Stop Thinking So Much: The Problem with Overthinking

We all know the saying “trust your gut,” but as young professionals, the idea of working on instinct can be scary. Being the new generation of the working world, we are normally expected to learn from those who came before us, jump the same hoops and climb the same steep ladder. This process of having to continually prove ourselves can lead many young professionals to question their abilities and overthink each and every step we take. While every young professional deals with times of uncertainty, getting into a habit of overthinking can have real negative effects on our precious self-confidence, and can also be a sign that something just isn’t right.   

Overthinking: the first sign 
We’re all familiar with the concept of “career burnout.” While many things can lead to this dreaded state, overthinking may be one of the first signs that you are headed in a dangerous direction. They say, “work isn’t called work because it’s fun,” but we say that is false and hazardous thinking. Enjoying what you do enables you to go about tasks with a degree of ease, confidence, and comfort, without the need to overthink each and every endeavour. Alternatively, if you are someone that can’t enjoy their work because every task is difficult and/or you are constantly doing things wrong, and thus find yourself overthinking every move you make, it may be an indicator that a career change is order. If you cannot take a single step without considering the implications, it may be be a sign that you are pushing yourself too far or expecting too much.

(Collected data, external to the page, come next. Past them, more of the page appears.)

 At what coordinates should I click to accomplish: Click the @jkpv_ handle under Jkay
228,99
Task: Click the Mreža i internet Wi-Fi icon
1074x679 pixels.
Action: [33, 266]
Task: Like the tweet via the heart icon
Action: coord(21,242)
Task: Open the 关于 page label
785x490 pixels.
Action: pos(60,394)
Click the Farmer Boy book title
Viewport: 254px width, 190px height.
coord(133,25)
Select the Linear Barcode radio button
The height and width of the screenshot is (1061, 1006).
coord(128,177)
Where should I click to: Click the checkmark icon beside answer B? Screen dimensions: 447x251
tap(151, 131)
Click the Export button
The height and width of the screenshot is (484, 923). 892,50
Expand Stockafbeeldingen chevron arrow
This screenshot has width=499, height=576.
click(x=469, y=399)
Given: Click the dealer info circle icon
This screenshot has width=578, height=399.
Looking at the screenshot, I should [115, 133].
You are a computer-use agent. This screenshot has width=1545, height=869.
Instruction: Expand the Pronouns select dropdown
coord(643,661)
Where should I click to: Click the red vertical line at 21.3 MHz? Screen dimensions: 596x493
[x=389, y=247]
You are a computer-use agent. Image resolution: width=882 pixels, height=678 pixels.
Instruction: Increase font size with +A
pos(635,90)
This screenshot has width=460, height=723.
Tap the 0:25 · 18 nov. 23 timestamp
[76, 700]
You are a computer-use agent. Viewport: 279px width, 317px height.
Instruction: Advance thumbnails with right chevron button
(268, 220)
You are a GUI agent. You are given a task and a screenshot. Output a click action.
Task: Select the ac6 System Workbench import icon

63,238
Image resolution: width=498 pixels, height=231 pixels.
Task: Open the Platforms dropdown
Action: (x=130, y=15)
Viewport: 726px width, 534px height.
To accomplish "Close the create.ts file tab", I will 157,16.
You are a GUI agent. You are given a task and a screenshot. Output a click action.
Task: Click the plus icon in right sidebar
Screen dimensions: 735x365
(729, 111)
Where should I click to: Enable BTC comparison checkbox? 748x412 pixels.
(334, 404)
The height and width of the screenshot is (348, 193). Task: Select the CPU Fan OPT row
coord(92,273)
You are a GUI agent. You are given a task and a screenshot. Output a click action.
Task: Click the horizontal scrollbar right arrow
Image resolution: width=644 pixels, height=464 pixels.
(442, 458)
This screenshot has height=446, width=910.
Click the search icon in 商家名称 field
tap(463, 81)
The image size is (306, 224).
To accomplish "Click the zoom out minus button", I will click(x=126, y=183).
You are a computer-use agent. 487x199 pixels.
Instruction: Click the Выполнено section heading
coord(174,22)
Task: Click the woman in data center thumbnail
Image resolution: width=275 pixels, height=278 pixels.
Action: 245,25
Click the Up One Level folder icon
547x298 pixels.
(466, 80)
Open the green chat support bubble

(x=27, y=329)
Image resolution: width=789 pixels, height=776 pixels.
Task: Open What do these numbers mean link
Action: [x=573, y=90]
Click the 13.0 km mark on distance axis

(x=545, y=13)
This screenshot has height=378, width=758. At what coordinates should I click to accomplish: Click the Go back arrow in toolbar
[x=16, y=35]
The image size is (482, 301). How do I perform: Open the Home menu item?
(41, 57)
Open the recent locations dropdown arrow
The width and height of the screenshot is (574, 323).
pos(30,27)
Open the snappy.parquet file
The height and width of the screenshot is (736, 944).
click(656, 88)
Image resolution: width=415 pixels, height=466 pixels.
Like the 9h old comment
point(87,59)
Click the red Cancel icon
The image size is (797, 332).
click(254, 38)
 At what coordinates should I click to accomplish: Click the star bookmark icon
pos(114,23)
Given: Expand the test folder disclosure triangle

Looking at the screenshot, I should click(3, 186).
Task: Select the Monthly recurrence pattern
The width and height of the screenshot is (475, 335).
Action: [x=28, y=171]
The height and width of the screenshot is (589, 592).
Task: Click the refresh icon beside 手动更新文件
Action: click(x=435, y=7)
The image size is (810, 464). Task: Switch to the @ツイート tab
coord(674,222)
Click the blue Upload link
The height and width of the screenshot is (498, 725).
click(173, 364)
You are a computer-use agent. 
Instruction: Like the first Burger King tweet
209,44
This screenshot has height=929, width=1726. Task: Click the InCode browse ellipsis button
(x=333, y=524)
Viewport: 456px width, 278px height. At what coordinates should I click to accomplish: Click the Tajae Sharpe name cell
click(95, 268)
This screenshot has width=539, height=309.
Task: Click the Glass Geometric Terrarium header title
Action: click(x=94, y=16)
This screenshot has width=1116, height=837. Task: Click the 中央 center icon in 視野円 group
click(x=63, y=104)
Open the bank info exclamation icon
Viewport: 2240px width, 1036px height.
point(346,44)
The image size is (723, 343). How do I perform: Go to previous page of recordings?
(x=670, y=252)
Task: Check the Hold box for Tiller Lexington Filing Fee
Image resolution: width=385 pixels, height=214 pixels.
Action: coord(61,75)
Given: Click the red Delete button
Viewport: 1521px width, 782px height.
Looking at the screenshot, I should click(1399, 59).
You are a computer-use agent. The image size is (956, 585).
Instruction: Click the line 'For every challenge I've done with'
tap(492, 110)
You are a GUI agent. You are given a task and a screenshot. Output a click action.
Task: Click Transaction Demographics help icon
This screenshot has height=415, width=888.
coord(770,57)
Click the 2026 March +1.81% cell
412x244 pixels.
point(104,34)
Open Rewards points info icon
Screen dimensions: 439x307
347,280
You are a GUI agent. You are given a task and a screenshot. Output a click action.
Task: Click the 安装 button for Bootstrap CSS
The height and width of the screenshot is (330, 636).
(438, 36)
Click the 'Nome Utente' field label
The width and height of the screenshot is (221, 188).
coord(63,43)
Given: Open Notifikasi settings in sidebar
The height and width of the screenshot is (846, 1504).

Consider your self-confidence
As we mature, we tend become more aware of all that we have on the line. Subsequently, the pressure to succeed builds, and confidence in our instincts and abilities can waiver. Having confidence in ourselves, our ideas, decisions, skills, etc. can be tough to maintain in the YP world. Overthinking is a method of compensating for this lack of self-confidence. What many YPs must keep in mind in these common times of uncertainty, however, is that you were chosen for a reason. Your employer, business partner, client, etc. chose to work with you because they believe in your ability to do the job. Overthinking can cause both you and those you work with to question those abilities. Of course, as a rule of thumb, it is good to consider numerous options and all possible outcomes when making important decisions, but sometimes, going with your fist instinct, a simple unconscious inclination (fancy way of saying “I just have a good feeling about this”), can be the best choice. You are educated, trained, and well equipped, so stop thinking so much and just go with your gut!